3)  In terms of saving - you appear to have had your head screwed on previously with regards to that area so I am probably preaching to the experienced. You need to think about saving as something besides a lump of money in the corner. You need to layout some short, medium and long-term objectives for your saving (from below, short could be for tv licence, insurance, etc - things that you can plan for in the next year), medium term (car replacement, holidays, investment, etc) and long term (retirement etc) as well a cover of emergencies. I think sit down and start with your priorities/wishes/objectives and then start thinking about how to meet them.

Good luck!


----------



## csirl (8 Apr 2011)

> Do you pay off your full credit card balance each month? No
> If not, what is the balance on your credit card? 3K
> 
> Savings and investments: Not really c1000 in the Credit Union


 
Use the €1,000 in CU to pay off some of the credit card.

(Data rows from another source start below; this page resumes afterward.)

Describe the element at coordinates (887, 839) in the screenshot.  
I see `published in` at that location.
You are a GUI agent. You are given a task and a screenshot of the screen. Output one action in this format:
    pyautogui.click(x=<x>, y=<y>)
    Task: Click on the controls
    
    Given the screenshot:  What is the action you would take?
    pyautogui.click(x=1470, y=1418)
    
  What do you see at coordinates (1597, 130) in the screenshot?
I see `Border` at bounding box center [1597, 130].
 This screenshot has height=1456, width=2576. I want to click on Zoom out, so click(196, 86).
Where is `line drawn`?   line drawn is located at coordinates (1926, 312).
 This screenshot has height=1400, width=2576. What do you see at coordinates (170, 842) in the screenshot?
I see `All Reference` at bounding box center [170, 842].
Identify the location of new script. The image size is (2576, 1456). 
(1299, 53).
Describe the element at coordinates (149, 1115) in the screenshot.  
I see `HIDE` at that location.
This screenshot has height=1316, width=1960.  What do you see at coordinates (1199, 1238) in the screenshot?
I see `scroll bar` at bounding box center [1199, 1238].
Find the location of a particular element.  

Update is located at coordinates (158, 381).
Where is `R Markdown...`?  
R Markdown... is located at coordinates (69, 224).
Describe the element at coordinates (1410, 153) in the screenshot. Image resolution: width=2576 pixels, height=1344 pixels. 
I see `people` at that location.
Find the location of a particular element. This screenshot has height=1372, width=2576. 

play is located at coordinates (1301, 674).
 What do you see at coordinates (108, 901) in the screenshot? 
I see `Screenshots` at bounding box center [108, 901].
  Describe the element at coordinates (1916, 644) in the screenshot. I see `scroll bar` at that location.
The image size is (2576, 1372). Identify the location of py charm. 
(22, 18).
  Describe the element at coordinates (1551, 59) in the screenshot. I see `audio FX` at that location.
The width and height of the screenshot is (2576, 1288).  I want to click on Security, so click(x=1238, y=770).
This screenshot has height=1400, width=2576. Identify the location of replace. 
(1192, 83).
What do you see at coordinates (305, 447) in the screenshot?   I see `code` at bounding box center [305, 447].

Interest rate on CC is much higher than any interest (if any) you are getting from the CU. By not paying the CC, even though you have funds, you are costing yourself money.


----------



## Bronte (12 Apr 2011)

You're doing really well.  Ignore the people who want you to go out for now.  Would advise you to put off the pension but pay down extra on the mortgage for a couple of years to get a grip in the negative equity.  It will get easier as you spend more time in employment.  

That standing order of extra for the gas and esb is very clever.  Didn't realise people could do that it's good advice for people who struggle in the winter months.


----------